*RECORDS PROVIDED:*
┄┄┄┄┄┄
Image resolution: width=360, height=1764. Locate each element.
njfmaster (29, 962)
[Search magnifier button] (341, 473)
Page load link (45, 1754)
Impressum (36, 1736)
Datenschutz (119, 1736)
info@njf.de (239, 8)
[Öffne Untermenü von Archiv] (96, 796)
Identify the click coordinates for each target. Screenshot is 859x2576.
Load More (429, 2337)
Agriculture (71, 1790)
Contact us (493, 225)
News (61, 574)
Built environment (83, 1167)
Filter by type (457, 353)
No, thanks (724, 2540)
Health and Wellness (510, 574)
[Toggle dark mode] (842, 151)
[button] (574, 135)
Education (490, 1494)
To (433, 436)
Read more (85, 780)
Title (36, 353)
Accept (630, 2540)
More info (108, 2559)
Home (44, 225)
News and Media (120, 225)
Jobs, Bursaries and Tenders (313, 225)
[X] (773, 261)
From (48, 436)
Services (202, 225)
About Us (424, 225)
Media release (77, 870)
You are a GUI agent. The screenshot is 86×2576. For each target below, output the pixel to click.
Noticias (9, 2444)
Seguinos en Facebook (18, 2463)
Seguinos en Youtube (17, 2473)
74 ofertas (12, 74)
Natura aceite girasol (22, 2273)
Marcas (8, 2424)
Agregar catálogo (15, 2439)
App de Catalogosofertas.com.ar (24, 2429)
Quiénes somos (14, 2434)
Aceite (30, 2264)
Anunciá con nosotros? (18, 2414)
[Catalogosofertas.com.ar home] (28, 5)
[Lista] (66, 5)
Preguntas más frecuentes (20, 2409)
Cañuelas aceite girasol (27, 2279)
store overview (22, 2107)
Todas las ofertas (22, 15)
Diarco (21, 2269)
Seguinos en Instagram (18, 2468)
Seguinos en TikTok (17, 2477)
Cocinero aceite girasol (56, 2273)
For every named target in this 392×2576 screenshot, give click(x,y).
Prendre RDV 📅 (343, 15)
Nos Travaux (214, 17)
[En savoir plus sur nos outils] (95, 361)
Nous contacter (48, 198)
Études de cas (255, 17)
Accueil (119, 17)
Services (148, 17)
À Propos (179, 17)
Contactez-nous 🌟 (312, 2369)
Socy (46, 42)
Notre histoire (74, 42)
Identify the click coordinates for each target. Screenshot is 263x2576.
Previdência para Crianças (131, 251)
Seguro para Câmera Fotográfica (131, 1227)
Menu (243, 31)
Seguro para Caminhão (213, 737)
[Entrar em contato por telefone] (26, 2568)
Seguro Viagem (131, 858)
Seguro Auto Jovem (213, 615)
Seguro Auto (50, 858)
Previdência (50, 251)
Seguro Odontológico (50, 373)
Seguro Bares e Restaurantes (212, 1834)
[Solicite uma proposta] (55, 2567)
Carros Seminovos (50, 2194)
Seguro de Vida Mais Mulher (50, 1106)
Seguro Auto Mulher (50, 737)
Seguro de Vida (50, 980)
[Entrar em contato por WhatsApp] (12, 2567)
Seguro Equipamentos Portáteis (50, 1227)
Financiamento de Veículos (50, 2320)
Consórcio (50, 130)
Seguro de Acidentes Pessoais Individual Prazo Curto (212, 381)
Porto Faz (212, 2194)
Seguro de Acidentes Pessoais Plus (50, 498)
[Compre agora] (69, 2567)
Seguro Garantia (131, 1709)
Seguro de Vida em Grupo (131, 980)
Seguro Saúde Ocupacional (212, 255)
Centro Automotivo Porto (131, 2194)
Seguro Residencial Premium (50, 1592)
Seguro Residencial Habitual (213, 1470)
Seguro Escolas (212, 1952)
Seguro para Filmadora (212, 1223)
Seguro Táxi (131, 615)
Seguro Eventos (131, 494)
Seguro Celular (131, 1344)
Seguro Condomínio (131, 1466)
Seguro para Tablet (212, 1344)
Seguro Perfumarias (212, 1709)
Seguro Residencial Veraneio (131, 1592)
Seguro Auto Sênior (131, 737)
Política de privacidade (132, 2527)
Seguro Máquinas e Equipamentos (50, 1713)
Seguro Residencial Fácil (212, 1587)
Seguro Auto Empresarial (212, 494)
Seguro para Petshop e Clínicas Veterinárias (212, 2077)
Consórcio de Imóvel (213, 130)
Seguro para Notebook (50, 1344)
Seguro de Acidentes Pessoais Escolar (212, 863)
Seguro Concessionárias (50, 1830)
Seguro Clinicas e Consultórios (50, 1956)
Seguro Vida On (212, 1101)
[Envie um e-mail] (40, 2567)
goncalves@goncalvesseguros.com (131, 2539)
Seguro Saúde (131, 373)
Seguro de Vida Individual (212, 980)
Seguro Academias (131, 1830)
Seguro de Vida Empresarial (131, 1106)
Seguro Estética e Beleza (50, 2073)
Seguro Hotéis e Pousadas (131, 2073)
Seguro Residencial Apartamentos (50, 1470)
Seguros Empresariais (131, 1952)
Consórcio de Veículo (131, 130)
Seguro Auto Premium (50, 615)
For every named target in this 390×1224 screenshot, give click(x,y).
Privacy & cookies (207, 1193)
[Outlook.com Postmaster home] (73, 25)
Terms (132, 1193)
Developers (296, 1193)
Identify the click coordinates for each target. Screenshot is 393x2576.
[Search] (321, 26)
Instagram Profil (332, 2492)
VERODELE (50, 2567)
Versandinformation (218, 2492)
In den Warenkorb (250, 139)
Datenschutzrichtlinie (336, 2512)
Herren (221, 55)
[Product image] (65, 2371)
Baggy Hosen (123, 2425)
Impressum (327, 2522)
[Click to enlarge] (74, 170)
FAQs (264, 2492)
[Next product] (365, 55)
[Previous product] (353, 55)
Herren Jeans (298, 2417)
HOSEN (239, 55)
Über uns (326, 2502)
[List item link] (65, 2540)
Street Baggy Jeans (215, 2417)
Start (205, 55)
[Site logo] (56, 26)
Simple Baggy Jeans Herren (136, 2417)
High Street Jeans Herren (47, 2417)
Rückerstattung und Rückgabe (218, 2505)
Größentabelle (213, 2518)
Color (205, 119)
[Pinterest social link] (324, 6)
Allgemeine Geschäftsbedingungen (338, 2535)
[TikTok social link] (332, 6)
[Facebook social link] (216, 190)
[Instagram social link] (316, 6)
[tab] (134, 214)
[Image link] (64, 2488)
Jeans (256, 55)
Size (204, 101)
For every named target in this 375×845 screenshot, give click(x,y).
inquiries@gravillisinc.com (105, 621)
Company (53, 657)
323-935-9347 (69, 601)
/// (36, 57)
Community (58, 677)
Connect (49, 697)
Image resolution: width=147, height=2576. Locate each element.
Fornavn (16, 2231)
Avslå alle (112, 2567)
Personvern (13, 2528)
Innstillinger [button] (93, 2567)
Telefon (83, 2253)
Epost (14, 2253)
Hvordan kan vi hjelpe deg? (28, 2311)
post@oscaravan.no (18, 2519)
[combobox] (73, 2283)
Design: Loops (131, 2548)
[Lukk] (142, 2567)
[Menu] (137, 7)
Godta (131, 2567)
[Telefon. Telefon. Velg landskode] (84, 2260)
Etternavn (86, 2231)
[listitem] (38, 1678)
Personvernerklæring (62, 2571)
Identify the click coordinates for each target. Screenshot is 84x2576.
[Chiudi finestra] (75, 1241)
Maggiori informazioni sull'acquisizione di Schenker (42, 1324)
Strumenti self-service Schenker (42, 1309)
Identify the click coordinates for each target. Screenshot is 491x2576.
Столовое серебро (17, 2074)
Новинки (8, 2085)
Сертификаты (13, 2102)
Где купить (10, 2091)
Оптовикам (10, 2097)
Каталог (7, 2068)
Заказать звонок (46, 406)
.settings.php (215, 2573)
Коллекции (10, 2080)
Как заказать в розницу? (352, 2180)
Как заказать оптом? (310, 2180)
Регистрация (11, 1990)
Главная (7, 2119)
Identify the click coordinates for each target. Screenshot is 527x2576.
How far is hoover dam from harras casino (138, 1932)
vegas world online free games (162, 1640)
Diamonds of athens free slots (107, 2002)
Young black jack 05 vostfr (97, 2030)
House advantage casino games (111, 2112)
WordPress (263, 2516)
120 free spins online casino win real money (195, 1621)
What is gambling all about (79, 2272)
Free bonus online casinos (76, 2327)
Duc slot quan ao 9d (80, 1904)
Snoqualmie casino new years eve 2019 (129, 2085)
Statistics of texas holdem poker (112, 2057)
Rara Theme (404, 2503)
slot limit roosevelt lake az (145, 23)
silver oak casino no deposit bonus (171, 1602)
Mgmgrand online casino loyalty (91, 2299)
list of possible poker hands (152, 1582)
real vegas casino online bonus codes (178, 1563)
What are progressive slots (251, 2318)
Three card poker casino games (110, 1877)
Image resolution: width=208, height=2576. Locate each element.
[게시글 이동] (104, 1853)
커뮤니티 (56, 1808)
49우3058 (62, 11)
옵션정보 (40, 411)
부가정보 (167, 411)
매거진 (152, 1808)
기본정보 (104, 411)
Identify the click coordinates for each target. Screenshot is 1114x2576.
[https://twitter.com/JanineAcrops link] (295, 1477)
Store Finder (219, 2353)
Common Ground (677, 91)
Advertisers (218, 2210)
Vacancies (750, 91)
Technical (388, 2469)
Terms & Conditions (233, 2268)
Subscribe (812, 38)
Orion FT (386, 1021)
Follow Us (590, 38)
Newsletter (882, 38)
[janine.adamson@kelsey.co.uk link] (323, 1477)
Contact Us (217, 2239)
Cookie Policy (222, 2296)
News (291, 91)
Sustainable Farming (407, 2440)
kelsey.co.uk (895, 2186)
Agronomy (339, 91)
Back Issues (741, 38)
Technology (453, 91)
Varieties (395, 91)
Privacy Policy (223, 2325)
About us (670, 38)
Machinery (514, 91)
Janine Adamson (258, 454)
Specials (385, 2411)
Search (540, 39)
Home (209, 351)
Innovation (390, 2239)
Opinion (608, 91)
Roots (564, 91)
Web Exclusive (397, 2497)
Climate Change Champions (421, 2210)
┄┄┄┄┄┄
*PROBLEM:* Filter the entries and keep only the lines holding "TikTok".

*TASK SOLUTION:*
Seguinos en TikTok (17, 2477)
[TikTok social link] (332, 6)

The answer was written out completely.